For the most part they did really well, working to complete their assignments while keeping the noise to a minimum. I try to be a "cool" sub, the one who pushes them to do their assignments but doesn't crack the whip too hard. Plus, it's Friday, and everyone should catch a little bit of a break on Friday, right?
All was going well when I noticed this one student who wasn't keeping up with the rest of the others. He wasn't disruptive or anything like that. In fact, he was entirely quiet. That's because he was sound asleep the entire time he was in my class. Not once did his pencil move in rhythm with the other students as they completed their assignments. I didn't realize he was asleep until about halfway through the class - I just assumed he preferred doing his work with his head on his arm. But nevertheless, the only thing that finally grabbed his attention was the clutter of his classmates as they gathered their belongings to head out to their next class.
That disappointed me. I guess I expected some sort of effort on his part, even if what he had in front of him was little more than busy work handed out by a substitute teacher such as myself. My expectation for him exceeded his reality.
Have you ever expected something from someone but only been disappointed when they failed to deliver? How many times have you supported a certain political candidate only to become frustrated when he or she neglected to follow through on their promises?
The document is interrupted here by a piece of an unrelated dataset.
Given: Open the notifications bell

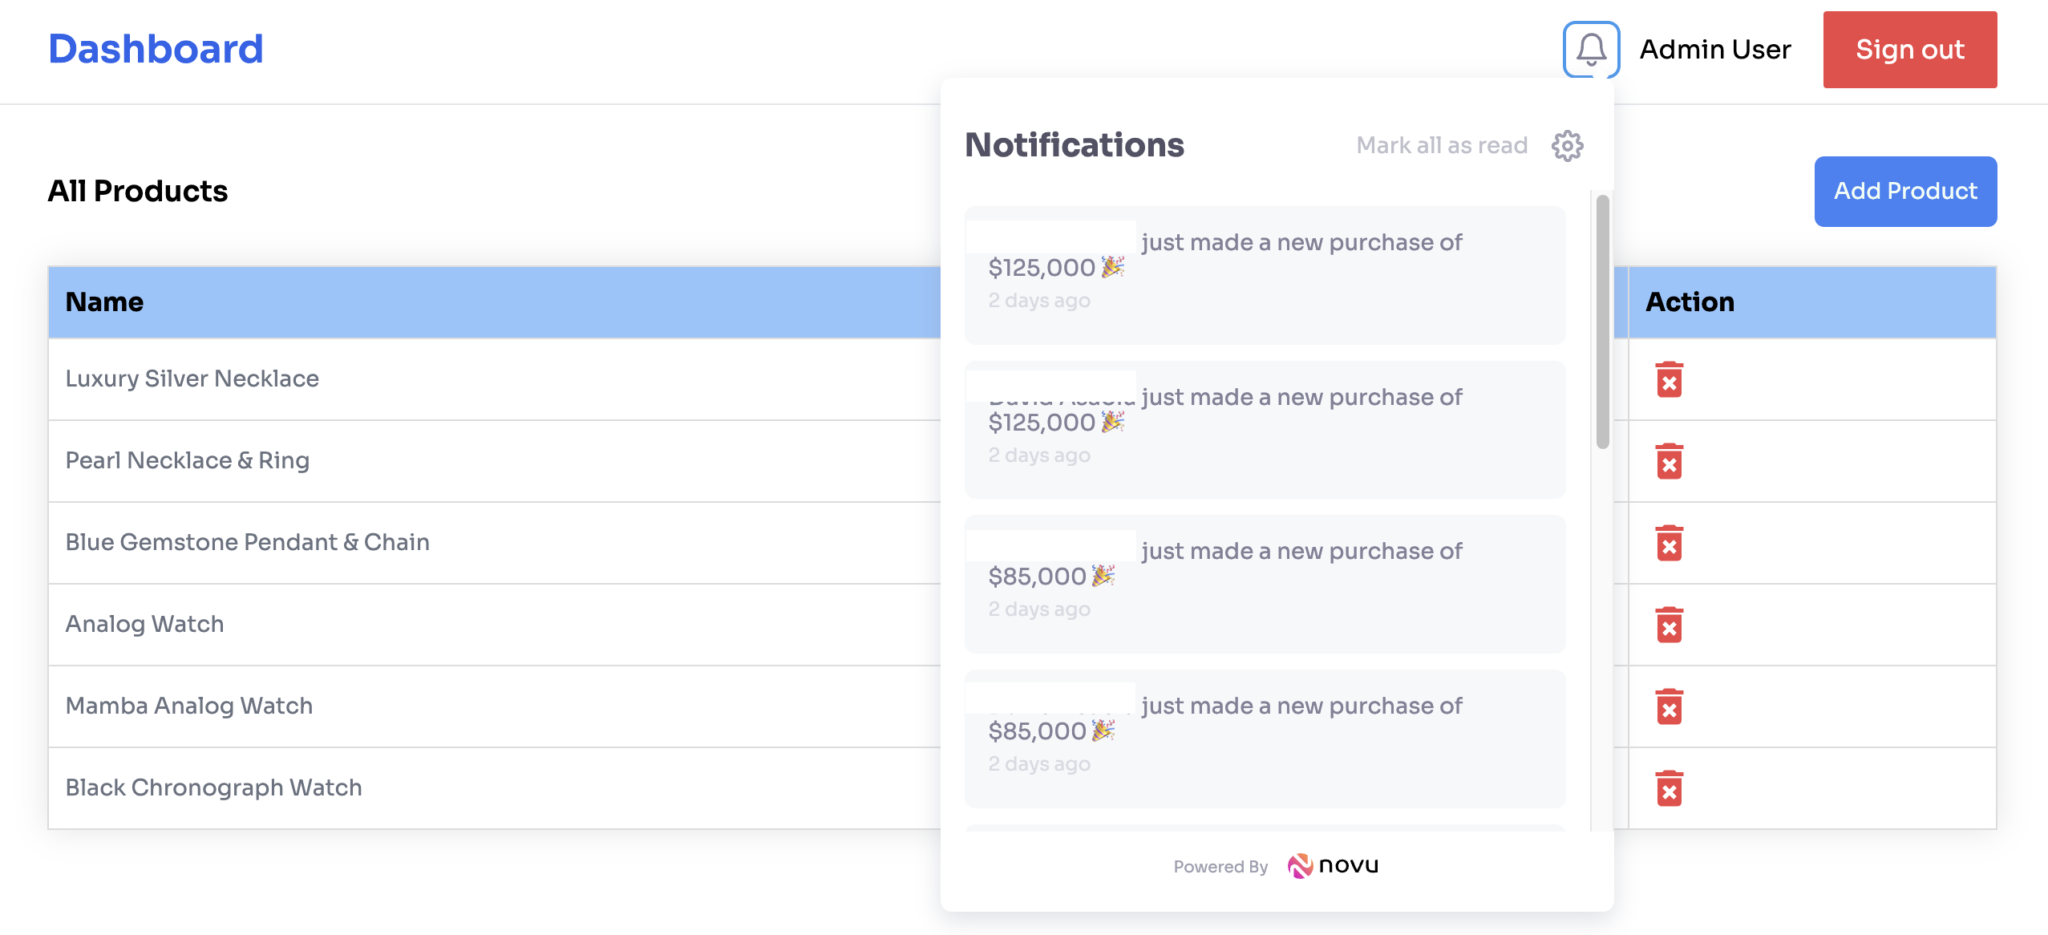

Pretty much every time, right?
The question that needs to be asked then is, "Do we expect too much from other people?" It's hard to give blanket answer to a question that broad, but the best answer would be NO, we should not expect less from others when we know full well they have the ability to give more than they are willing to deliver.
The key word here is willing. When people can do more, they should. A saying that I like to use is that people will often only go as low as the bar you set for them. If you run for political office and you make a promise, then you should do everything in your power to deliver on that promise. If you don't, then it shows that you are unwilling to raise yourself above the minimum height of the bar that's been set for you.
Expectations don't have to be unrealistic and they don't have to disappoint us. A good rule to go by when fulfilling your own obligations is to expect more from yourself first than you do from other people.
Raise the bar for yourself. Don't settle for barely getting by when you know that you are capable of more. And before you become too disappointed at other people for not coming through, make sure that you are delivering on the goods that you have promised to others and to yourself.